On m'a rapporté avoir vu hier devant un libraire une queue digne de l'époque glorieuse de la sortie d'un nouveau tome d'Harry Potter. Cette fois le mystère n'est pas organisé pour exciter ses lecteurs et fans. Jamais ce ne fut davantage à propos puisque la question du secret est au coeur de l'intrigue.
Il y a deux manières de lire Nothomb. Avec la raison en cherchant des liens avec les livres précédents ou les rares éléments biographiques (cette femme ultra médiatique sait rester discrète) ... et c'est plutôt facile, comme si l'auteur s'amusait à semer les indices comme des cailloux blancs. Soit avec le coeur, en vivant les émotions sans chercher à les intellectualiser.
Les partisans de la première voie expliqueront qu'Amélie s'est souvenue de ses jeunes années pour nouer l'affaire, alors que fraîchement débarquée à Paris l'innocente jeune belge avait du mal à se loger. Le système de la colocation n'offrait pas encore une solution à ce casse-tête et pour gagner en prime le moyen astucieux d'habiter au centre de Paris. Mais elle aurait adoré ...
Ils poursuivront, une coupe de champagne à la main (ils ont le choix de la marque pourvu qu'il ne soit pas rosé), en lâchant que le personnage de Grand d'Espagne n'est pas tout à fait nouveau. Il apparait à plusieurs reprises dans les cahiers sur lesquels l'auteur prolixe couche ses ébauches de manuscrits. Il était donc normal qu'il réussisse un jour le casting du nouvel opus. Et puis ce noble espagnol n'aura guère de mal à être plus sympathique qu'Henri VIII.
Ils se souviendront que dans Une forme de vie l'écrivaine se mettait elle-même en scène, face à un guerrier, et qu'elle boit beaucoup de champagne depuis le Fait du prince. Ils seront soulagés d'apprendre qu'elle apprécie aussi la vodka, avec un très bon caviar. Ils pointeront que, ces dernières années, les personnages principaux masculins sont apparemment solides et inébranlables, mais qu'il finissent par cesser de colmater leurs failles et que cela ne se termine pas très bien pour eux. Ils constateront que la femme est supérieure à l'homme, ce qu'Amélie confirme dans toutes ses interviews.
Ils jugeront que Barbe bleue est une sorte de métaphore de l'intolérance à la frustration qui marque au fer rouge les nouvelles générations.

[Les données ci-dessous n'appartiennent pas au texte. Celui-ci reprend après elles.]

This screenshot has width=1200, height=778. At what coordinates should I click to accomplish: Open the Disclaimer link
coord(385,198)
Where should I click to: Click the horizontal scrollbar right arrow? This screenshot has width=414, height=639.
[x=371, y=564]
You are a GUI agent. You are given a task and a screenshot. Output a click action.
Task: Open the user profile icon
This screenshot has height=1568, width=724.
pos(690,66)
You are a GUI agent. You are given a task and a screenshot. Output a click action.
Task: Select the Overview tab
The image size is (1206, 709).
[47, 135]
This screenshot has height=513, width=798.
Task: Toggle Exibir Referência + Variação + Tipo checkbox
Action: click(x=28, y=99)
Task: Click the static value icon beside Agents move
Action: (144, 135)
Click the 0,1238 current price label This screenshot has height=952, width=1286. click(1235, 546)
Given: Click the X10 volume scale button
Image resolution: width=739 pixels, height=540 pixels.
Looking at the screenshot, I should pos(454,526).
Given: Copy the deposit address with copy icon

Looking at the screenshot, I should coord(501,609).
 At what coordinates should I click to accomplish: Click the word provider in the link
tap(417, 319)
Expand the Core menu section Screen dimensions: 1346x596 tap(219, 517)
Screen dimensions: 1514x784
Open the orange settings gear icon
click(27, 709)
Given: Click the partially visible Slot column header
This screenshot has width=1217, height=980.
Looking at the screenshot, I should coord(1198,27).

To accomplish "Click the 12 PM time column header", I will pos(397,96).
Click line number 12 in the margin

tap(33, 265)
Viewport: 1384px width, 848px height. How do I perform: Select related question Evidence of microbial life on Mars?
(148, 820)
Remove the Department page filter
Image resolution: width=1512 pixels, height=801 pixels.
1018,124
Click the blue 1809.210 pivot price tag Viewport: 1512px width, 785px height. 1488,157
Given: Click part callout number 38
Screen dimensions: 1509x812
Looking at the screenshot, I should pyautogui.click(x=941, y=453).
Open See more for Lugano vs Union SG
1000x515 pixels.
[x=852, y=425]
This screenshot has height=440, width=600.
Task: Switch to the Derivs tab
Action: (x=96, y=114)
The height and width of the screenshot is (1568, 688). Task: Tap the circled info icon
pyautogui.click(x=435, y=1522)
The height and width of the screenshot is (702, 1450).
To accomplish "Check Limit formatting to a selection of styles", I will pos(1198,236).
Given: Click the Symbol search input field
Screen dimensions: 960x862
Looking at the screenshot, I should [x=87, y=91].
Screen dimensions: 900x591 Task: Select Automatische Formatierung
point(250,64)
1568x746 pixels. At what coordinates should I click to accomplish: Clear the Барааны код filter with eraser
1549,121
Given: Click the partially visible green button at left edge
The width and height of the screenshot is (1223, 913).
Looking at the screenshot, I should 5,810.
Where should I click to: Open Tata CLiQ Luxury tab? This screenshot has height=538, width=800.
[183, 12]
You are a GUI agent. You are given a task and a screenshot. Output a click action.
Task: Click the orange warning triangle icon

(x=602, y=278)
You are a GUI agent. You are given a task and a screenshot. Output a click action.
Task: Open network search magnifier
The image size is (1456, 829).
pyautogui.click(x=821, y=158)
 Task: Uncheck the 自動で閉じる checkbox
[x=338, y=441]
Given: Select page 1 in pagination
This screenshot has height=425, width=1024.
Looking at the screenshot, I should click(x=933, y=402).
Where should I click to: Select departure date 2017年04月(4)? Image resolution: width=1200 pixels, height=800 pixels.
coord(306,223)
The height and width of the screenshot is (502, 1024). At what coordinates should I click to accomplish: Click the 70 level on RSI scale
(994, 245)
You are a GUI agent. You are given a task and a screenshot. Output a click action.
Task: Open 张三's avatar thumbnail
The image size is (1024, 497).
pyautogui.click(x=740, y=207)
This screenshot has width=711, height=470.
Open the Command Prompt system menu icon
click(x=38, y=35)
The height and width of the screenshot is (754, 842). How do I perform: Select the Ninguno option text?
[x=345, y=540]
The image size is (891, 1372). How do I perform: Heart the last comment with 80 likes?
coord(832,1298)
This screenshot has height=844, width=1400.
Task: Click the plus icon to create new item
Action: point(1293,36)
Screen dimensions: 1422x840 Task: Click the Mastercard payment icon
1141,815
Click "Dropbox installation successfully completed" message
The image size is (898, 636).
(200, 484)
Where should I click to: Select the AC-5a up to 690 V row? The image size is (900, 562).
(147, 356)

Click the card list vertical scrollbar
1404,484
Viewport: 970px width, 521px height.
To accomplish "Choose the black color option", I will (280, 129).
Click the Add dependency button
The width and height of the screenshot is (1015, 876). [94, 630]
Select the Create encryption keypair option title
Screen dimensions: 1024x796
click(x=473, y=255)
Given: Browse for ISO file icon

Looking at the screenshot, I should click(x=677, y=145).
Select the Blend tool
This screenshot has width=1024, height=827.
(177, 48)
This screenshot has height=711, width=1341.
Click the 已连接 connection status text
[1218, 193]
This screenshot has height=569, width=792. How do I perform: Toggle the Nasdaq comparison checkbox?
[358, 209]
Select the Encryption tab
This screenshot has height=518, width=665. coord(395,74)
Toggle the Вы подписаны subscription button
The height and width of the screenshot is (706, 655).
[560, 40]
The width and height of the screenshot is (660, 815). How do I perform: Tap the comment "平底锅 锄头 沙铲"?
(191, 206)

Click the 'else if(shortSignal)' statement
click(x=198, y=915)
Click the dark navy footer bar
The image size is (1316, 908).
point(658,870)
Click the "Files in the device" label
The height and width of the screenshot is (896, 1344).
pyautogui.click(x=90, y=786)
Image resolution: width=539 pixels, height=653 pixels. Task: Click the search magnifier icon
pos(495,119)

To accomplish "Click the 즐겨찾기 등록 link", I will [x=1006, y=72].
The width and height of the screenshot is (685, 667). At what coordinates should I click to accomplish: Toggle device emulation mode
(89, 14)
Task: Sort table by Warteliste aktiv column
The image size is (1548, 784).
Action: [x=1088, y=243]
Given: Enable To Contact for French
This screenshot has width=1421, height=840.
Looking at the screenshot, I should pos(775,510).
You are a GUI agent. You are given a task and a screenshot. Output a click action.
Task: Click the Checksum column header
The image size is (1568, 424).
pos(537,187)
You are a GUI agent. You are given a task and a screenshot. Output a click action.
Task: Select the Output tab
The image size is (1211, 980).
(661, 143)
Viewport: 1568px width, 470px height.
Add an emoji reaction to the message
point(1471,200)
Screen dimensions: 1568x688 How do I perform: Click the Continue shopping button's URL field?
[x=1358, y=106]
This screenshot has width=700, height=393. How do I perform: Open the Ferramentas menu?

Ils analyseront sans doute le rapport (névrotique ?) que l'auteure entretient avec l'art photographique puisque les plus grands lui ont tiré le portrait pour chacune de ses couvertures : Pierre et Gilles, Sarah Moon, Agnès Rosenstiehl, les studios d'Harcourt ... Ils chercheront sans succès à savoir qui est le dernier, un certain Pablo Zamora, peut-être espagnol lui aussi. Il fallait bien qu'un jour la photographie soit au coeur de l'action.
Ils établiront une échelle de valeurs, pour estimer la plus belle des couleurs, en hésitant entre le noir de la chambre et le rouge du sang, et noteront qu'Amélie leur fait un clin d'oeil sur la dernière couverture. Ils concèderont alors comme elle que De gustibus et coloribus non disputandum (page 152).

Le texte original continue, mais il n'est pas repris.